In this one-act by the winner of last year’s Original Playwright Competition held by the Astoria Performing Arts Center, David (David Dotterer) has asked his brother, Ron (Ed Baccari), to bring no guests at all to the hospital where his wife, Marlene, is undergoing a mastectomy. Unfortunately for David, Ron invites their overbearing mother, Lola (Arlene Love), who makes clear that she never liked Marlene to begin with. Rather than comforting her son, Lola accuses him of trying to undermine her, and Ron’s inability to offer solace turns into a morbid interrogation of David’s feelings about his wife’s appearance without a breast. Each fends off imagined and real attacks of the others, Ron insisting he still lives with Lola to take care of her, and David insisting Marlene has not caused her own cancer. Lola's self-absorption eclipses Marlene's situation until her own final, embarrassing plea for attention makes Lola realize that her presence isn't helping David.
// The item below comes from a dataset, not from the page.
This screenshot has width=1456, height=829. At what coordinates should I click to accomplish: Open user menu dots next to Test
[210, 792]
As Lola and Ron exit, David's focus can return at last to his wife's predicament.
While the actors were strong talents who inhabited their characters well, they lacked a connection to each other that came through attentive listening and sharp comic timing. Mr. Dotterer’s put-upon David and Ms. Love’s absurdly grandiose Lola were colorful outlines, but they felt like cardboard and did not develop throughout the piece. Mr. Baccari’s organic responsiveness and sensitivity to the proper weight of his lines became the glue that held the ensemble together. Still, the richness of each character was stunted by the script’s overstatement of their dysfunctionality and the perfunctory staging in the empty waiting room. Lola is not given lines in which to veil her vitriol and insecurity, and the actors and director did not find other ways to give her character credibility. Ms. Fischer has a gift for dialogue and dramatic structure, but in this piece she has not created wholly believable characters.
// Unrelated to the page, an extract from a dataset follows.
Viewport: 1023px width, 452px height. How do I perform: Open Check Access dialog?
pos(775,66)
The evening’s first act was an unrelated series of six short monologs performed by their writers. The standout in this crowd was Chris Alonzo’s Active Wear for the Suburban Vampire, a story of coping with parental divorce delivered with humor and pathos. Beginning with a son’s sarcastic rage toward his father, Alonzo finally puts his anger to constructive use in a reasoned conversation with Dad. His performance was rich in subtext and an effortless engagement with the audience, elements that were absent from the other monologs. Welcome to My Show, by Derek Hood, is an entertaining if familiar take on the busy life of the nonworking actor; Jeans One and Two a comic rant in two parts by David Williams about finding size 28 x 28 jeans; The Body Project, by Lara Lauchheimer, a bulemic’s tale. Cast Me, by People Food (Danny Stessen), is a poem that flows at first in alliterative stanzas and then breaks free of the alliteration to artfully describe the effect of poetry on the audience. Here’s the Pitch, by Abigail Koenig, concerns a young writer making a film pitch; in a last-ditch effort she describes the story of her own nearly disillusioned life. Koenig manages to sum up the effect of all the monologs as she describes her writer’s dilemma: there are a lot of great one-liners, and these performers clearly feel that they have something to say, but can’t manage to get around the fact that most of it has already been said.
In all, the original play and monologs written and performed by local talent gave a striking example of the artistic strength residing in Astoria, and fulfilled APAC’s mission of bringing quality entertainment to the neighborhood at affordable prices. This two-year-old company is one to watch.